Guatemala
Guatemala (Foto: Reprodução)

Com níveis de violência altíssimos, a região enfrenta grupos criminosos armados e a falta de segurança por parte do Estado

Na Guatemala, um pastor em Morales foi assassinado por dois homens que bateram à sua porta. No México, um pastor em Córdoba, no estado de Veracruz, foi sequestrado de seu carro por um grupo armado.

No último dia 22 de junho, o pastor da Igreja Pentecostal Unida em Morales, na Guatemala foi assassinado por dois homens que bateram à sua porta e pediram a ele que saísse. Ao sair, foi alvejado de tiros. Ele morreu na hora e os homens, ainda não identificados, permanecem livres.

Dias antes, em 18 de junho, o pastor de uma igreja evangélica em Córdoba, estado de Veracruz, foi sequestrado de seu carro por um grupo armado. A liderança da igreja, que não envolveu a polícia para manter a segurança do pastor, relatou alguns dias depois que o pastor havia sido libertado e deixado a área, abandonando seu ministério e a igreja que ajudou a formar.

A Guatemala está atualmente no meio das eleições e espera-se que um novo governo combata os altos níveis de corrupção, pobreza e, em particular, violência causada por grupos criminosos organizados.

Mas, expectativas semelhantes foram geradas quando Manuel Andrés López Obrador tomou posse como presidente do México em dezembro de 2018. No entanto, em apenas algumas semanas os níveis de violência voltaram a subir para níveis recordes.

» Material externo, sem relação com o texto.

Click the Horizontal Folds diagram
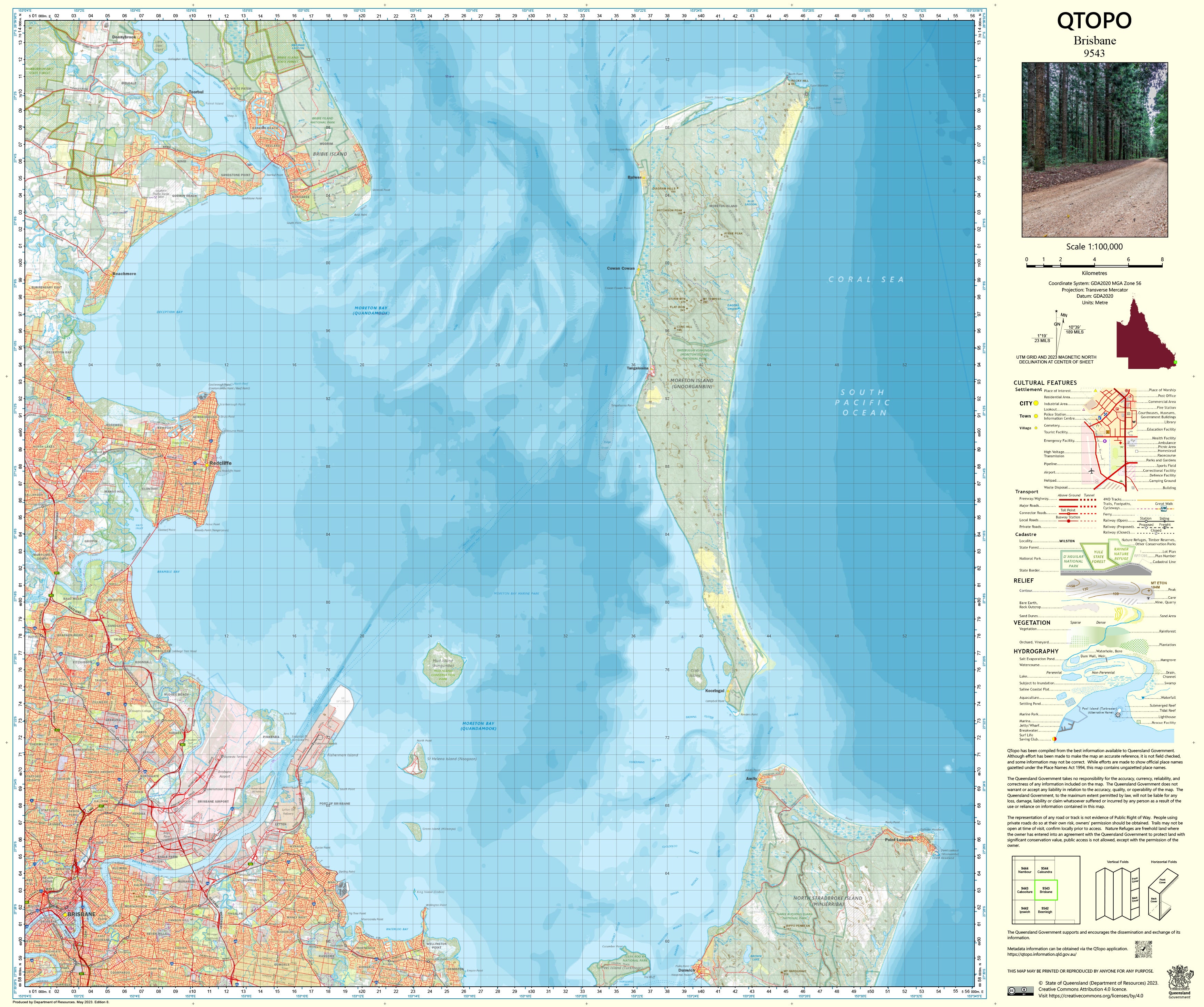Viewport: 1204px width, 1007px height. pyautogui.click(x=1163, y=895)
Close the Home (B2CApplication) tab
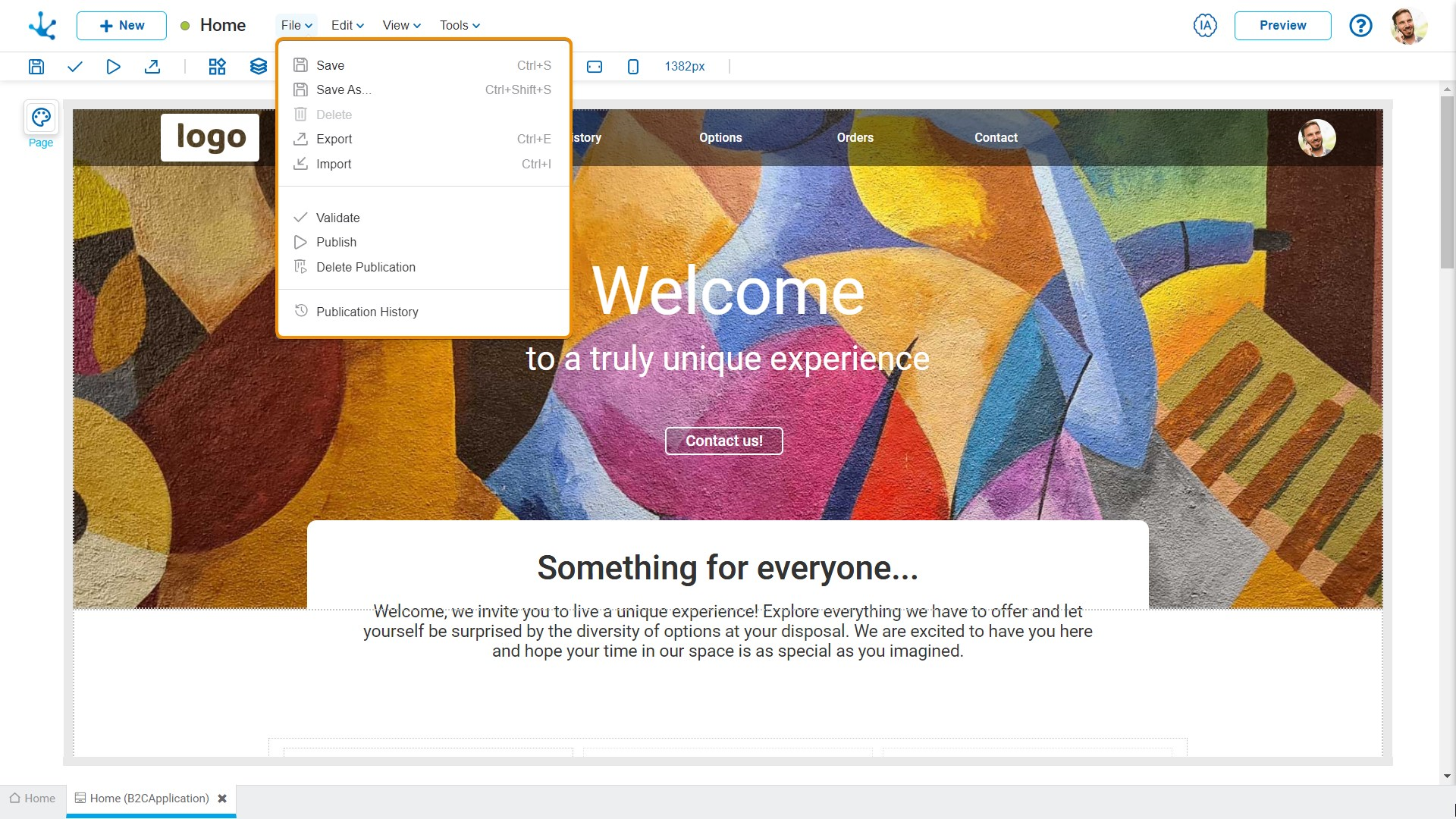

Para Rossana Ramirez, analista de perseguição da Portas Abertas, as estratégias de segurança do Estado estão falhando tanto na Guatemala, como no México, no sentido de reconhecer e responder efetivamente à insegurança que afeta os cristãos. “No caso do pastor raptado, a intenção de não envolver as forças de segurança para não piorar a situação da vítima é um sinal não apenas de ineficácia do Estado, mas também do medo de represálias das autoridades locais. Os cristãos estão sendo forçados a lidar com tais incidentes de violência por conta própria”, explica.

Segundo Ramirez, os cristãos das regiões mais afetadas pela perseguição nos dois países têm que realizar suas atividades cristãs – encontros, cultos domésticos ou mesmo em templos – sem saber se serão atacados a qualquer momento. “Esses cristãos estão se expondo ao risco de lidar diretamente com grupos criminosos locais”, conta.